Obstacles économiques et de compétitivité
Les difficultés financières émergent comme le second frein principal, cités dans 28 % des cas de retards ou d’annulations. Le coût de production de l’hydrogène vert reste élevé, autour de 3 à 5 euros par kilogramme selon les estimations récentes, contre moins de 2 euros pour l’hydrogène gris. La récente baisse des prix du gaz naturel accentue cette disparité, rendant les alternatives fossiles plus attractives à court terme.
Les coûts des électrolyseurs ont eux-mêmes augmenté de 20 % ces deux dernières années, en partie due à la demande croissante en métaux rares. Cependant, l’AIE prévoit une réduction de cet écart d’ici la fin de la décennie, grâce à l’apprentissage industriel et à l’optimisation des énergies renouvelables. À Dunkerque, ArcelorMittal a annulé son usine de réduction directe du fer – DRI en anglais – et son installation d’hydrogène, jugée non rentable face à la volatilité des marchés.
« Les conditions économiques actuelles ne permettent pas de rentabiliser l’investissement dans l’hydrogène vert à cette échelle. » explique un porte-parole d’ArcelorMittal dans un communiqué de septembre 2025.
Ces exemples concrets, en France, mettent en lumière l’enjeu économique pour l’Europe : sans mécanismes de subvention renforcés, la practicité de l’hydrogène reste compromise.
Incertitudes réglementaires et infrastructurelles
L’obtention de permis représente le premier obstacle, mentionné dans 44 % des retards, devant les défis techniques à 13 %. Les procédures administratives, souvent longues en Europe, bloquent les délais de mise en œuvre.

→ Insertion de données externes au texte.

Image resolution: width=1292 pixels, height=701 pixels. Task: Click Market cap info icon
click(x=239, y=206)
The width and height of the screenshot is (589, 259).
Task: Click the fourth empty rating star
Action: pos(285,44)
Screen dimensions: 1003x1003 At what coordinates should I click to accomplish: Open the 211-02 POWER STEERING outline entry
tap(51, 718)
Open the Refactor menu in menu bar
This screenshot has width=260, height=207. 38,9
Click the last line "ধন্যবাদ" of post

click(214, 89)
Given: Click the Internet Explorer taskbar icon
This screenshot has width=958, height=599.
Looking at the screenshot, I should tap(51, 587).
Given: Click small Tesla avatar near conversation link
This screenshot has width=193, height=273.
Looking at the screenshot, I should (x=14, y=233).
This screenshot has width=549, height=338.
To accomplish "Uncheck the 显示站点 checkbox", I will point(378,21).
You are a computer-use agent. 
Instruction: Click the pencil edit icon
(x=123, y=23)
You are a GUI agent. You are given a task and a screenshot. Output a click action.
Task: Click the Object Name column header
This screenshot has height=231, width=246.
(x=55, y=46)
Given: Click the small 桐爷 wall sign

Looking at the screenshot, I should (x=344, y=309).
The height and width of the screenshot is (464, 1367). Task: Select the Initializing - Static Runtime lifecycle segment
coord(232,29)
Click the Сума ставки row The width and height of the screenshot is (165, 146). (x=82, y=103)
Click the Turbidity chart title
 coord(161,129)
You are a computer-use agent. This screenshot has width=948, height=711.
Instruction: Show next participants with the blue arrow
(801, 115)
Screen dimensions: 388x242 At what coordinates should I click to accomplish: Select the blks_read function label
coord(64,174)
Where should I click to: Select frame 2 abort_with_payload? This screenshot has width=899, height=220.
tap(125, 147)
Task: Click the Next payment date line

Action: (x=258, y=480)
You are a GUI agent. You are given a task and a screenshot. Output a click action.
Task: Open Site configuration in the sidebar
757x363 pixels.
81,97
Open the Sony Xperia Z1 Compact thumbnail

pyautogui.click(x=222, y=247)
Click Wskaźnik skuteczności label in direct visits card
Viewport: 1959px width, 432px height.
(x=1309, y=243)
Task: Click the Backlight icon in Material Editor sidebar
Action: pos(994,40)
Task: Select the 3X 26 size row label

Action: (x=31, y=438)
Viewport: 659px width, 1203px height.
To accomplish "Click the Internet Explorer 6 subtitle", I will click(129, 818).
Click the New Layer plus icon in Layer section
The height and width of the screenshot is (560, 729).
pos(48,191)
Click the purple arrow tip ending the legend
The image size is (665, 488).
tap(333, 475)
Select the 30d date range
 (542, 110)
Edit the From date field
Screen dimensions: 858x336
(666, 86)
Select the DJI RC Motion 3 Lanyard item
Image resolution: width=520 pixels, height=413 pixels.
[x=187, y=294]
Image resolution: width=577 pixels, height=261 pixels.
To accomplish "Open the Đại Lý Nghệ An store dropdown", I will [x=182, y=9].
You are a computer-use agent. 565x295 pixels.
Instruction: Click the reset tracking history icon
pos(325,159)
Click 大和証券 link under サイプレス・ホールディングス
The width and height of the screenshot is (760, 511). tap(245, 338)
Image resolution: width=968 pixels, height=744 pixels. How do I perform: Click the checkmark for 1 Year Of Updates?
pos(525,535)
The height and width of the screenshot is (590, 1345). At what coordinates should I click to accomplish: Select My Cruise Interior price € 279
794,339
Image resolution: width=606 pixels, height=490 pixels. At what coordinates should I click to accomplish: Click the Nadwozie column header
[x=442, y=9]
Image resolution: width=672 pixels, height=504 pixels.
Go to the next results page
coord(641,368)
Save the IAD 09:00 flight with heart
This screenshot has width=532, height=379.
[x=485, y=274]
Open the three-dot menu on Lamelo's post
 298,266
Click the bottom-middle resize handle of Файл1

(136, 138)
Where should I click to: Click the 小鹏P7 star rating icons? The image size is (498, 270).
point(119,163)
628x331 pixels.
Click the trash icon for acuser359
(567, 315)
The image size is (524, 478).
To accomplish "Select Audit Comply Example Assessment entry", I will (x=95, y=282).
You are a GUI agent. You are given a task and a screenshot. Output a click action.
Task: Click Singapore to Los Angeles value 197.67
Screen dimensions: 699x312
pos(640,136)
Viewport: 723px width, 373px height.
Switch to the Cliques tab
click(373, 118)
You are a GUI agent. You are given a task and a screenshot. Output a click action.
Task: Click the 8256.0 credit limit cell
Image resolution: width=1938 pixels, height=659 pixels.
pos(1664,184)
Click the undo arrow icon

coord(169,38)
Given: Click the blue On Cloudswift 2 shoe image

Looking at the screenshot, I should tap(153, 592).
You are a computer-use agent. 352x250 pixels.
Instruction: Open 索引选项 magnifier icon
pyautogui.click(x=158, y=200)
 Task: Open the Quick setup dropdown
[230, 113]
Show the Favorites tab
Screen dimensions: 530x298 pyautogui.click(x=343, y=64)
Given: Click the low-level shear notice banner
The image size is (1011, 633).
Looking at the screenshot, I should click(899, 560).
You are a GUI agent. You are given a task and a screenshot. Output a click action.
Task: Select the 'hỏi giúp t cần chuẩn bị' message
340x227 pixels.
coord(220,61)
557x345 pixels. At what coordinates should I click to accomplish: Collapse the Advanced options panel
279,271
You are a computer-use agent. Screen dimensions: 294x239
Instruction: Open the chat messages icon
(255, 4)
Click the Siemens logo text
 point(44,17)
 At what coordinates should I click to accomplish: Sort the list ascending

Parallèlement, l’absence de clients – 8 % des cas – reflète un manque de demande structurée dans les secteurs comme le raffinage.
Les infrastructures manquent : sans réseaux de distribution adaptés, l’hydrogène vert peine à s’insérer dans les chaînes industrielles existantes. En France, les projets pilotes à Dunkerque ou Fos-sur-Mer illustrent ces défis, où les liaisons avec les ports et les usines sidérurgiques demeurent limitées. L’AIE insiste sur la nécessité de politiques stables pour lever ces barrières, évitant les revirements qui découragent les investisseurs.
Impacts de la géopolitique et annulations majeures
La géopolitique ajoute une couche d’instabilité : les tensions sur les chaînes d’approvisionnement en gaz naturel affectent la compétitivité. Aux États-Unis, le Département de l’Énergie a annulé un financement de 1,9 milliard d’euros pour deux pôles d’hydrogène sur la Côte Ouest, privilégiant l’hydrogène bleu – issu de gaz avec captage – qui pourrait dominer 90 % de la production décarbonée d’ici 2030. Cette orientation contraste avec l’Europe, plus focalisée sur le vert.
La Chine, quant à elle, consolide son leadership avec 65 % de la capacité mondiale d’électrolyseurs en développement et 60 % de la production globale. Ce poids historique de l’hydrogène gris en Asie – dominant depuis des décennies – freine la bascule mondiale, mais offre aussi des leçons en termes d’échelle. En contrepoint, ces dynamiques géopolitiques invitent l’Europe à une stratégie d’adaptabilité : miser sur des niches comme l’industrie locale plutôt que sur une concurrence frontale, tout en intégrant l’hydrogène bleu comme transition vers le vert pour accélérer la réduction des émissions.